Now environmentalists are getting disillusioned with recreation. It attracts crowds. It requires infrastructure—ski lifts, accessible campgrounds. It encourages beautiful landscapes rather than authenticity or biodiversity or other ecological goals. It brings "sprawl."
These anti-recreation views aren't limited to a terrorist fringe.
They're widespread. I heard them again and again at a recent conference with a bunch of mostly sensible, innovative, open-minded environmentalists.
"Now that the timber industry is practically dead on the national forests, many environmentalists are demonizing 'industrial recreation' on public lands," says Randal O'Toole, director of the Thoreau Institute in Oregon and an iconoclastic environmentalist who has long criticized the U.S. Forest Service. "Basically the attitude is that no one should be allowed on public lands unless they can get there under their own power."

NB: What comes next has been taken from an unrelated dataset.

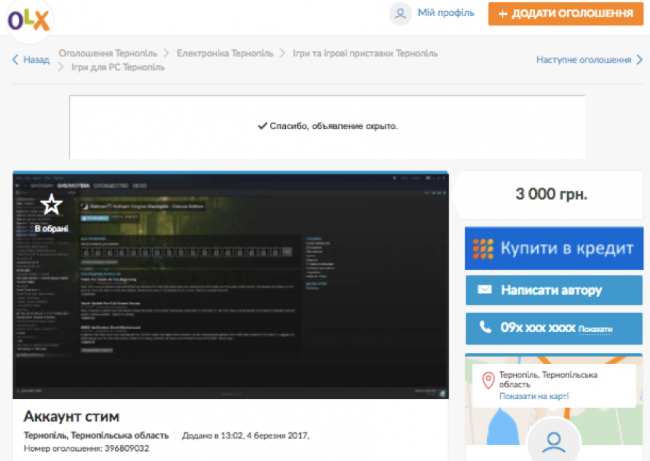Reveal phone number with Показати
This screenshot has width=650, height=461.
(x=594, y=329)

This sort of thinking could destroy the popular base on which environmentalists depend. Suburban Sierra Club supporters aren't about to give up their skis and four-by-fours—much less their vacations in the great outdoors, where beauty and adventure are as important as ecological preservation.
Jet skis, snowmobiles and powerboats have long been green btes noires. They're noisy, macho and blue collar—not the choice of the cappuccino crowd. But the latest target of environmentalist scorn is decidedly upscale: the high-priced helicopter flights that show tourists the glories of the Grand Canyon and Hawaii's volcanoes. Under pressure from greens, Senators Daniel Akaka (D-Hawaii) and John McCain (R-Ariz.) have backed legislation to restrict the tours.
Helicopter tours appeal to visitors with more money than time, those who aren't in shape for long hikes, those who prefer air-conditioned comfort and those who want a bird's-eye view of these spectacular sites.
The flights offend people who believe they have a right to contemplate nature undisturbed. "We must move quickly to save our parks from the din of machinery," former Senator Gaylord Nelson, the founder of Earth Day, writes in the Los Angeles Times.
Blocking the majority of taxpayers from enjoying the parks they supposedly own may please those who prefer a nonpowered approach to nature. But these more physical types may have their fun threatened, too.
Today's outdoor enthusiasts don't just enjoy nature. They lust after gear: high-tech rock-climbing equipment, "technical" clothing, ingenious backpacks, weatherproof cameras. Purists sniff at such consumerist technophilia. Under the umbrella of "Teaming with Wildlife," nearly 3,000 environmental groups are campaigning for a 5% federal excise tax on outdoor equipment, with the money to go to state conservation programs. They sell the idea as a "user fee," but it's really a sin tax.
Most backpacks, cameras and sport-utility vehicles never make it to the mountains. And if you camp without fancy gear, you get the benefit without paying the "fee."
Despite its ascetic ideology, the environmental movement thrives on wealth and pleasure. Its great power comes from the joy that affluent, leisure-rich people take in the outdoors. "The environment" is a cherished consumer good. Republican politicians have learned that lesson the hard way. Greens may be next.